Urticaria and angioedema are common health problems. They often occur together (in 40% of cases) but may also occur separately (50% have urticarial alone, while 10% have angioedema alone).
Urticaria is caused by swelling due to blood vessels in the skin. It manifests as intensely itchy ‘wheals’: blanching swollen papules which may be lighter than the normal skin, surrounded by redness around the wheal.
The wheals may vary from a few millimetres to many centimetres in size. Wheals usually do not last for very long, resolving over a few hours and causing no skin discoloration or scarring when it is gone. Angioedema is due to swelling in the deeper tissues of the skin or mucosal membranes. It is usually asymmetrical, non-pitting and is not associated with erythema. It commonly affects the face, lips, hands and feet, genitalia and the tongue. It may be life-threatening if it affects the larynx. It tends to be painful rather than itchy and may take up to 72 hours to resolve.
When angioedema and urticaria occur together, the diagnosis can be considered the same as if it were urticaria alone. On the other hand, angioedema that occurs without urticaria is due to only a very limited number of conditions, including ACE-inhibitor induced angioedema and hereditary angioedema. Isolated angioedema is very dangerous and can cause fatal upper airway obstruction.
Acute urticaria usually lasts for hours to days. Chronic urticaria is defined as urticaria present on most days for over six weeks. Intermittent urticaria occurs infrequently but over a long period of time.
There are many non-allergic causes of urticaria. These include:
- Viral infections
- The ingestion of direct mast cell destabilisers (eg codeine)
- The ingestion of exogenous histamine (in spoiled fish and other foods)
- Physical stimuli causing the chronic inducible urticarias.
Most acute urticarias are due to viral infections. Viral induced urticaria can last for longer than the usual, because the stimulus causing the urticaria is a virus, which is present for at least a few days. To ensure that acute urticaria is not the first manifestation of a severe allergic reaction, assess carefully for any signs or symptoms in any other body systems. If there is concern about airway, cardiac, GIT or other involvement, think about whether this could be the onset of anaphylaxis.
Chronic urticaria is divided into the chronic inducible urticarias and chronic spontaneous urticaria:
- Inducible urticaria: ‘Physical’ urticarias account for about 25%
- Spontaneous: Autoimmunity accounts for 30% to 50% of cases
- Food additives may play a role in a minority.

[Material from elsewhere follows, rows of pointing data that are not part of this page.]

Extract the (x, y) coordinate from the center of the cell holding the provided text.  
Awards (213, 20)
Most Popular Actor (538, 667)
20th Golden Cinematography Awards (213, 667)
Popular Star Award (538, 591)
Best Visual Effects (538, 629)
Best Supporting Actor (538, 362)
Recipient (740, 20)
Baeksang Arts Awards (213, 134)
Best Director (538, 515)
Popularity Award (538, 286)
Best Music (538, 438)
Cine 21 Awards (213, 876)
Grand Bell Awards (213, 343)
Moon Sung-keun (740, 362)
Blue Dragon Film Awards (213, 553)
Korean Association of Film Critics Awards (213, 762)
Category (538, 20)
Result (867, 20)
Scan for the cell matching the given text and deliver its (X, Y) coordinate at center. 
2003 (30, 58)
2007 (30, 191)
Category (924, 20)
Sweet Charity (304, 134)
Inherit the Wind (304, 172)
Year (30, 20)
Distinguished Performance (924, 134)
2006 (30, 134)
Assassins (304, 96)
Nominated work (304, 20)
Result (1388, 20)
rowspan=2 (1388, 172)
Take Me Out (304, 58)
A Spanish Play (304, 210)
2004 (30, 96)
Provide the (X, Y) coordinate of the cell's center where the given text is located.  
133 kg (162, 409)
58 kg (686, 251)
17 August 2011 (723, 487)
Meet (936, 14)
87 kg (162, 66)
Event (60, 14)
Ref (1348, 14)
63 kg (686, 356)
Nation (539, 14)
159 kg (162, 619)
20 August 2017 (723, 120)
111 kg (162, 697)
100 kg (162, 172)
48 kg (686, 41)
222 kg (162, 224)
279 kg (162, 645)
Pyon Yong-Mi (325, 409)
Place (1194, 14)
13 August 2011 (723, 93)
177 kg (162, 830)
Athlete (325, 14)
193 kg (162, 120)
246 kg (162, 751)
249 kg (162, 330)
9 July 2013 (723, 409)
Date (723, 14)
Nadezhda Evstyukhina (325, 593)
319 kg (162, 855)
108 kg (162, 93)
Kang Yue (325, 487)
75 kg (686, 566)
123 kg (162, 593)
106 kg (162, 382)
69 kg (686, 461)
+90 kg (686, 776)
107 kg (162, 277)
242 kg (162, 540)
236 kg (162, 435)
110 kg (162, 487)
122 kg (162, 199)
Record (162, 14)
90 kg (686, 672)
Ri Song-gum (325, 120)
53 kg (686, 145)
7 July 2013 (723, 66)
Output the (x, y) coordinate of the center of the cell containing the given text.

Various forms of inducible urticaria can be triggered by cold, light touch, pressure and overheating/exercise. Chronic spontaneous urticaria is usually caused by an autoimmune reaction:
- Autoantibodies against IgE receptor or membrane bound IgE can stimulate the high-affinity receptor for IgE (FcεRI) and stimulate chronic histamine release. This is why chronic spontaneous urticaria can be so hard to control, and requires higher than usual doses of antihistamines.
- Thyroid autoantibodies have been found to be significantly elevated in some patients with chronic urticaria.
IMPORTANCE IN THE COMMUNITY
Urticaria is common and has significant impact on quality of life associated with sleep, absenteeism, social interaction, self-esteem and discomfort. There are health care-related costs and many unnecessary investigations and dietary exclusions.
Education and Avoidance Measures
Provide an explanation and information regarding causation and treatment. Information is available from www.allergyfoundation.co.za for medical professionals and their patients. Apply general measures such as avoiding overheating, tight clothing, recognising the role of stress. Patients should avoid foods and beverages that can cause histamine release. Treat with high dose antihistamines, up to four-fold the dose required for rhinitis or mild urticaria.
At this stage, if patient’s symptoms have not resolved, they should be referred to a specialist, as further steps may involve considering assessment for food additive hypersensitivity, an examination and laboratory investigations for systemic diseases, and a skin biopsy.
Isolated angioedema (without urticaria)
It is important to recognise isolated angioedema and assess patients for the possibility of hereditary angioedema. Recurred episodes of swelling, usually asymmetrical, with or without a family history, should prompt a test of complement C4 levels, and C1 inhibitor levels. Another important cause is ACE inhibitors. Reactions to ACE inhibitors can occur soon after starting the medication or even after many years.
If someone with ACE inhibitors has angioedema, the drug should be stopped and replaced with a suitable alternative. The patient should still be assessed for hereditary angioedema, as ACE induced angioedema is much more common in those with the hereditary deficiency of C1 inhibitor function.
Once the patient is diagnosed they should be referred to (or co-managed with) someone with experience in managing this condition.